4.4. Fabrication and Integration of Dental Braces
An impression body for each subject was first made using elastomeric impression material (Shandong Huge Dental Material Corp.). Customized dental models were then obtained by pouring fast-set plaster into the impressions and drying for 2 h. Afterward, another model with the same size as the flexible system was obtained by the above method, followed by bonding to the dental models using a single bond universal adhesive (3M Corp.). Dental braces were obtained by adapting polypropylene-based classic sheets (Sof-Tray™, Ultradent Products, Inc.) over the models and heating them in a vacuum former (Ultra-Form UP0250, Ultradent Products, Inc.). Flexible systems were encapsulated in the dental braces with biocompatible silicone (Ecoflex™ 00-30, Smooth-On, Inc.).

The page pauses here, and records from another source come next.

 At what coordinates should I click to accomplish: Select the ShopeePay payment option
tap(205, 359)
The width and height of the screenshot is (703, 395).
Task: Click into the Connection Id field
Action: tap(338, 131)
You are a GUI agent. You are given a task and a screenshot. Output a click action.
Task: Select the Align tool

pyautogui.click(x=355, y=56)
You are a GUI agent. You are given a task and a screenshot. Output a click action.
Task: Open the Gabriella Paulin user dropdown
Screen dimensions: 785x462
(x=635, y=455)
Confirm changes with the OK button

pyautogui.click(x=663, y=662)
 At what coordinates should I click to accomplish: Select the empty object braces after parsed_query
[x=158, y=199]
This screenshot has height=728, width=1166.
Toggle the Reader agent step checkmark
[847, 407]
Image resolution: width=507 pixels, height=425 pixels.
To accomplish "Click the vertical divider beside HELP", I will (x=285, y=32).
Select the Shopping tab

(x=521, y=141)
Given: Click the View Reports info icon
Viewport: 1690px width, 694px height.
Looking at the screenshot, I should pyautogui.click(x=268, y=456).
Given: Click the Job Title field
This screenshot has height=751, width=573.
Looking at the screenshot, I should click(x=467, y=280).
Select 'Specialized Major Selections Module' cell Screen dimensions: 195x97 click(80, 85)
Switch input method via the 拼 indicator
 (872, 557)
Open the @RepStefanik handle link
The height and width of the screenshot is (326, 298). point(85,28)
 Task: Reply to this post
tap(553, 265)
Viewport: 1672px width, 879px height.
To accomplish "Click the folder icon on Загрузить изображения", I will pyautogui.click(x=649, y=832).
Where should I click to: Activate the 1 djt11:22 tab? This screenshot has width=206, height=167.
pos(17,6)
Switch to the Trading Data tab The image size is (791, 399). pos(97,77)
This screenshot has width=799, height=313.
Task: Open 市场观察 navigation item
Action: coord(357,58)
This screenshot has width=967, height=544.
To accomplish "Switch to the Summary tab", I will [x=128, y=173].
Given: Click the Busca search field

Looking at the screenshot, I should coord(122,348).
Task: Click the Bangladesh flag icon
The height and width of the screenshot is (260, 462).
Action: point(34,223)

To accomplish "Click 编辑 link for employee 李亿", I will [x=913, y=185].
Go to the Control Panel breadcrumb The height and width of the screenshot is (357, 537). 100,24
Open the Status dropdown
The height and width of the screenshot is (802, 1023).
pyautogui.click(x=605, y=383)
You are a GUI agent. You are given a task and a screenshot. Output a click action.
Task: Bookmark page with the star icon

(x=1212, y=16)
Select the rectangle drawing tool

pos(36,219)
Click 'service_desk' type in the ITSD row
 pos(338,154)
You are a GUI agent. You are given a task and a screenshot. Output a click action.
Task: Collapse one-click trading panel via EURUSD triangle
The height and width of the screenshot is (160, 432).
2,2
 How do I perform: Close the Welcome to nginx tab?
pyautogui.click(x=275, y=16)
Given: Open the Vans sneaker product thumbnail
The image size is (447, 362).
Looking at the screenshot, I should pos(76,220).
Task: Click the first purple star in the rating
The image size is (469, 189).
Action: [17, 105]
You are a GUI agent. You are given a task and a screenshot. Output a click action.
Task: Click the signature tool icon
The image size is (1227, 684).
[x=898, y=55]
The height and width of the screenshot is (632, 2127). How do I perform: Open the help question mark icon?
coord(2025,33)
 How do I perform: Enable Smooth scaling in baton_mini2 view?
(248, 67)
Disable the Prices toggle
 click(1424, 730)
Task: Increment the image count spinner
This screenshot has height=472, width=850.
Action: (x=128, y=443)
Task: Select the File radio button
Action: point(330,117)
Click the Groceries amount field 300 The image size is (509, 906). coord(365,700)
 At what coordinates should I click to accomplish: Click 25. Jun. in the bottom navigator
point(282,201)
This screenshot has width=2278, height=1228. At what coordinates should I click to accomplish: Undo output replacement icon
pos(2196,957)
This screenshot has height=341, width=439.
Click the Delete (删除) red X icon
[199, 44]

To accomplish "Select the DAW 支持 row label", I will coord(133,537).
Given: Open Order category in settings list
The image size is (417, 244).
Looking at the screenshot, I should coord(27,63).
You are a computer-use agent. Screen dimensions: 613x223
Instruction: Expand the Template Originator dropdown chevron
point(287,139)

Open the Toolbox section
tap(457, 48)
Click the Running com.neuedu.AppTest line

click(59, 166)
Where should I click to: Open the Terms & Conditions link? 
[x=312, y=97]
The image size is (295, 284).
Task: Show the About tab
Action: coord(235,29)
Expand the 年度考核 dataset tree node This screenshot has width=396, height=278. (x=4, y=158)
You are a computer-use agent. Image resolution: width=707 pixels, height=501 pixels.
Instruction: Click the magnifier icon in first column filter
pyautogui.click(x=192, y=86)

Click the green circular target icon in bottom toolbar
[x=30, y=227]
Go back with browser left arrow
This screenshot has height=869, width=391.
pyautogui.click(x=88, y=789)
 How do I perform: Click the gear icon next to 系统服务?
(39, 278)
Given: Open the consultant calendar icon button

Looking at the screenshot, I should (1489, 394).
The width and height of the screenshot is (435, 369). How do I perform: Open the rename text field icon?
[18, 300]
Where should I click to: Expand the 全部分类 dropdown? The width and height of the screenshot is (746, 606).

4.5. In Vitro Characterization of Sensors and Circuit
SEM images were obtained by a field emission gun scanning electron microscopy (Apreo 2, Thermo Fisher Scientific Inc.). Electrochemical impedance spectroscopy was performed in a 0.1 M KCl/5 mM [Fe(CN)6]3-/4- solution over a frequency range from 0.01 Hz to 100 kHz with an amplitude of 5 mV. To characterize the sensing performance of the Ca2+ sensors, CaCl2 solutions with different Ca2+ concentrations were prepared and calibrated using a commercial Ca2+ meter (Pca-1-01, INESA Scientific Instrument Co., Ltd.). Selectivity study of the Ca2+ sensors was performed by subsequent addition of chlorides and glucose (1 mM Ca2+, 20 mM Na+, 10 mM K+, 0.3 mM Mg2+, and 2 mM glucose) into a 1 mM Ca2+ solution. For the pH sensors, McIlvaine buffer solutions with different pH values ranging from 3 to 9 were prepared and calibrated using a commercial pH meter (PHS-3C, INESA Scientific Instrument Co., Ltd.). Selectivity of the pH sensors was characterized by adding relevant interferences in physiological concentrations (10 mM K+, 15 mM Na+, 1 mM Ca2+, and 1 mM Mg2+) into a buffer solution with a pH value of 7. The sensitivity and linearity of the temperature sensor were obtained by immersing an encapsulated system in a constant temperature water bath (Shanghai Lichen-BX Instrument Technology Co., Ltd.) with a temperature range from 25 to 55°C. The power consumption of the circuit was measured by a source meter (Keithley 2400, Tektronix Inc.) with a constant supply voltage of 3.2 V. Thermal measurements were carried out using a thermal imaging camera (226s, FOTRIC Inc.).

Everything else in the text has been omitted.